I will relate my own experience. I have a child aged 13 months whom my partner minds in the home. There are many reasons for that, and choice is only one. Certain factors coincided and it became our preference too. It would be great for my little girl to have a day here and there in a crèche where she would have contact with other children. It is good that she has the chance to be at home with one of her parents, and that is obviously beneficial for the parents too. However, children also benefit from contact with their peers. If parents in the home had access to child care facilities which could be used for one day or even one morning per week, that would be a positive development.

Like Senator Ross, I welcome the provision of a crèche for Members and staff of Leinster House. However, I am worried about the cost, both from my own point of view and even more so for those who earn less than me. I do not need to use a crèche every day but it would be helpful to avail of such a facility once a week. I hope the new crèche will provide that type of flexibility. I have brought my little girl, Pippa, to Leinster House on several occasions and it is difficult to know where to take her. Bringing her to the office may mean others are disturbed. Is it appropriate to take her to the Members' bar? That is usually where we have found ourselves. I hope the crèche will provide flexible services for Members and staff, of both genders, who have children.

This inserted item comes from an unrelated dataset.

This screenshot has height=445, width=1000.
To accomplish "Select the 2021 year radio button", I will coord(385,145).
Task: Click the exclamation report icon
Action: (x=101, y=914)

As part of the Government's plan to promote breastfeeding, one of the issues it raises is the need for employers to support breastfeeding mothers. Leinster House would be a good place to start with this initiative as there is limited support in this regard, although this is obviously not an intentional policy. The Government must take positive action to help breastfeeding mothers and parents in general. Parents who wish to bottle-feed their babies should also be afforded suitable accommodation in Leinster House.

The October edition of the INTO's In Touch magazine includes two items relevant to this debate. One outlines the findings of a survey of members on child care issues. This indicates that three out of four respondents use the services of carers who take their children into their homes. Policy in this area must do much more to support childminders, who are a major element of any comprehensive child care solution. Much of their work is done in the black market. One of the measures proposed by the Labour Party is that people who look after children in the home should be allowed to earn a certain amount tax free. This would regularise the position of childminders and promote better pay. A person looking after his or her grandchild could earn some money without having to worry about tax issues, registration and so on.

The survey's findings on parents' main demands are interesting. Some 87% selected as very important the provision of better parental leave, including paid parental leave, 86% demanded tax relief for child care costs and 81% called for an extension of paid maternity and paternity leave. In addition, 66% of respondents would like incremental credit for years spent at home in full-time child care, 63% called for greater ease of job sharing and the same percentage demanded increased child benefit. This indicates the importance of flexibility and that people should have the opportunity to spend time with their children, whether they wish to work full-time or part-time in the home. This flexibility is particularly important to working parents. It is not a question of whether parents should be encouraged to look after their children at home or to avail of child care options that allow them to return to work. The objective should be to promote flexible arrangements and establish the financial and other measures which allow parents to have that choice.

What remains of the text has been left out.